Below, we look at the companies most likely to benefit from the growth, as well as the fiscal and monetary stimulus in the region.
How to invest in Pacific Alliance countries
For the average British retail investor, investing directly in the Pacific Alliance countries isn’t easy. Accessing the local stockmarkets from abroad can be expensive, but if you buy via an exchange-traded fund you’ll find that in the smaller economies the country-specific ETFs are dominated by one or two large, local firms.
One way to get around this is to invest in good regional banks listed in America, says BlackRock’s Will Landers. “If you have a country with a clean banking system and growing economy, buying a bank is often a good way to play the wider growth. It’s involved in business sectors across the economy so it’s almost like buying an ETF.”

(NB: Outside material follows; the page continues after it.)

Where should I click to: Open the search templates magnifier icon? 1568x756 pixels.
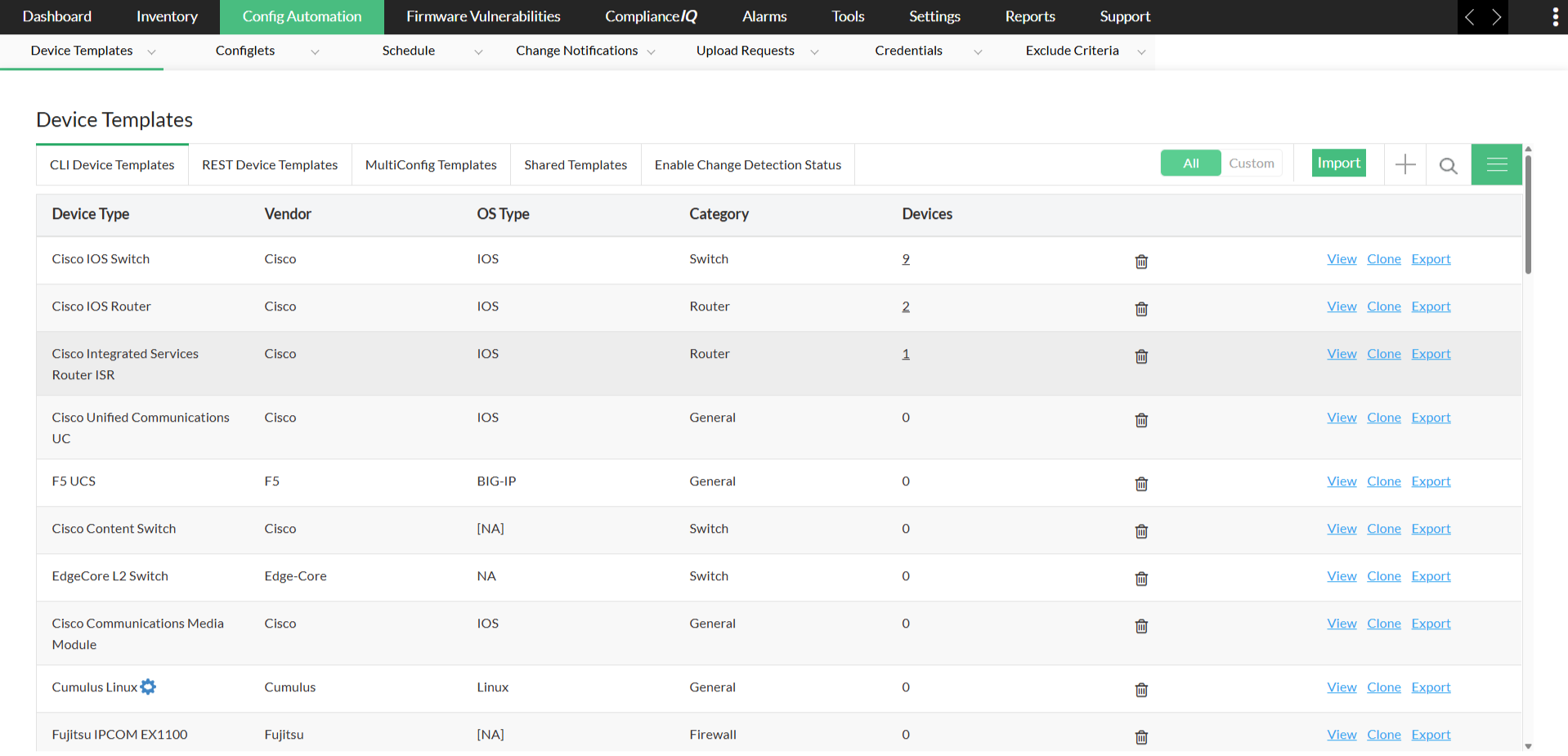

A lot of Latin American banks are expensive right now, as investors snap them up for that reason. Fortunately, shares in one of our favourites, Peruvian bank CrediCorp (NYSE:BAP), have dropped 10% in the last month. The fall was sparked by recent numbers that showed the past due loan ratio rose to 5.5% in the second quarter, up from 4.6% in the first quarter. That has made investors worried that the bank’s ongoing push to sell credit cards to lower-income parts of Peruvian society is starting to backfire, with bad debts rising.
It makes sense for investors to be nervous, of course – look at the problems bad sub-prime lending can cause. But in this case, there probably isn’t much to worry about. “Peru remains an underpenetrated financial system,” says J P Morgan analyst Saul Martinez. “Bank credit to GDP stands at 28%, lower than the 44% in Brazil and 71% in Chile.” Moreover, the credit-card division accounts for less than 5% of the bank’s total loan book, meaning late payments are manageable. On a forward p/e of 10.4 CrediCorp is also one of the cheapest banks in the region.

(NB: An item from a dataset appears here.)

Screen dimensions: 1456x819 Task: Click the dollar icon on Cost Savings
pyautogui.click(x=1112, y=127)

In neighbouring Chile, one of our top stocks is wine producer Viña Concha y Toro (NYSE:VCO). It’s the world’s second-largest wine producer, in terms of vineyards planted, and has had a great few years, with sales growing at an average annual rate of 18% since 2001. But more is still to come for Viña Concha y Toro.
When commodity prices fall, the value of the Chilean peso should fall too. That would be great for Concha – most of its costs are in Chilean pesos, while its revenues are in dollars, pounds and euros. Europe is an obvious danger but most of the firm’s European business is in the richer northern countries and over 70% of its bottles sell for £6 or less, so it is safer than the share price suggests: it is down 27% since last June and now trades on a price-to-earnings (p/e) ratio of 14 times – low, given the firm’s earnings growth.
The biggest market for Latin American steelmaker Ternium (NYSE:TX) is Mexico, but it also has a presence in Colombia. In total the two Pacific Alliance countries account for more than 65% of sales, with Brazil, Argentina and Central America making up the rest. Now is not the easiest time for steel makers, given the way in which overcapacity in China has hit margins across the industry.
But on a forward p/e of seven times, Ternium is cheaper than any of its Latin American rivals. It exports to the Mexican manufacturing industry and is invested in the value-added specialised steel that’s especially in demand in the US. J P Morgan analyst Rodolfo De Angele rates it as his top pick in the sector.